By Matt Arena
Earlier in the day before their headlining set at the secondary stage at Firefly Festival, we got the chance to sit down with Nikki Monninger (bass) and Joe Lester (keys) of Silversun Pickups to talk about their new album, their live aesthetic, and their love for vinyl records.
Congrats on the new album, it sounds fantastic.
Joe: Thanks, we’re really excited to start playing it live.
Nikki: We haven’t been able to play these songs at all really, so we’re eager to see how they come out on stage.
It might be a bit cliché to say this, but it really sounds like you evolved your sound for this album. Was that your intent going in or an organic development during the recording process?
Nikki: It was definitely something we wanted to do. Going in with a new producer, he helped us come out with a more refined sound than we had on Carnavas and Swoon.
Joe: Yeah Jacknife Lee really helped us cut away a lot of the fat and extra stuff we just didn’t need on these songs; I think that’s something we definitely needed.
I noticed with the tour for Neck of the Woods, you guys waited a bit. Most bands launch right into a tour, what influenced this decision?
Nikki: Nothing in particular really, it’s just how we scheduled it. With the last album we were touring before, during, and after the album release. This time it’s just different.

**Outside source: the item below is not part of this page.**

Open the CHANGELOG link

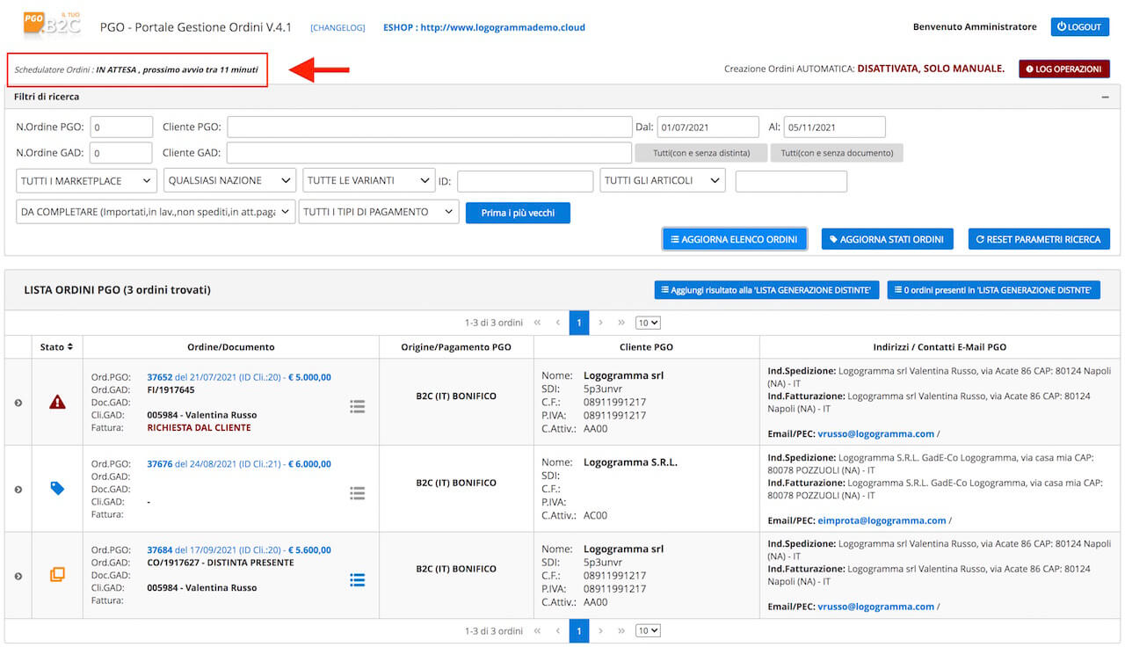[338, 27]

There’s a huge leap in the heaviness and intensity of your songs from studio recordings to when they’re played live, do you approach them differently or is it just a natural progression?
Nikki: It tends to happen naturally. The loud drums help a lot.

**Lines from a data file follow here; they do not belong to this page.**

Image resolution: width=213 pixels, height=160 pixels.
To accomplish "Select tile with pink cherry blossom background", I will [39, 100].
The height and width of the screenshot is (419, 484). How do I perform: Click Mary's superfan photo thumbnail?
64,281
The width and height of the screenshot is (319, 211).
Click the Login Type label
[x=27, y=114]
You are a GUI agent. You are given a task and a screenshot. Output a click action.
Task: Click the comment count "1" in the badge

Joe: It kinda depends on the space. Big rooms generate big sounds. We’ve played anywhere from small clubs to even arenas before, and with bigger spaces the sound just naturally comes out bigger.
Your music goes against the modern trend of shot, to-the-point, radio edit type songs. I really appreciate the build-up that they have.
Nikki: We usually don’t try to edit our songs to fit a mold; we just let them be what they are.
Joe: Yeah if someone creates a radio edit of one of our songs that’s fine, but we don’t go in with the intention of creating them a certain way.
For Record Store Day this year you had an exclusive release, is it safe to say you guys are big support of vinyl and physical releases?
Nikki: Definitely. It’s really important to us to support that since its how indie bands get found. It’s how we kinda got our break. Our tour manager used to own this a record store and had our record. At the time it was really the only way people could buy our album. If they aren’t there to carry a band’s album, who will be?
Do you think it’s a never ending battle between digital and physical releases or is there a way for them to co-exist?
Joe: I think they already have found a way to co-exist. With us we have digital download cards inside our vinyl. It rides that line between being able to get it now and also having something tangible with it. CD’s are just a thing you put in your car but a vinyl record is a big deal.
One last question, you’ve toured with some pretty big bands, has there been a musical icon you’ve met that’s left you star struck?
Nikki: Hmm. Probably Dave Grohl. That was a big deal.
Joe: Definitely Dave Grohl. We were just standing there talking with him about touring with Nirvana and the 14 year old inside me is just geeking out.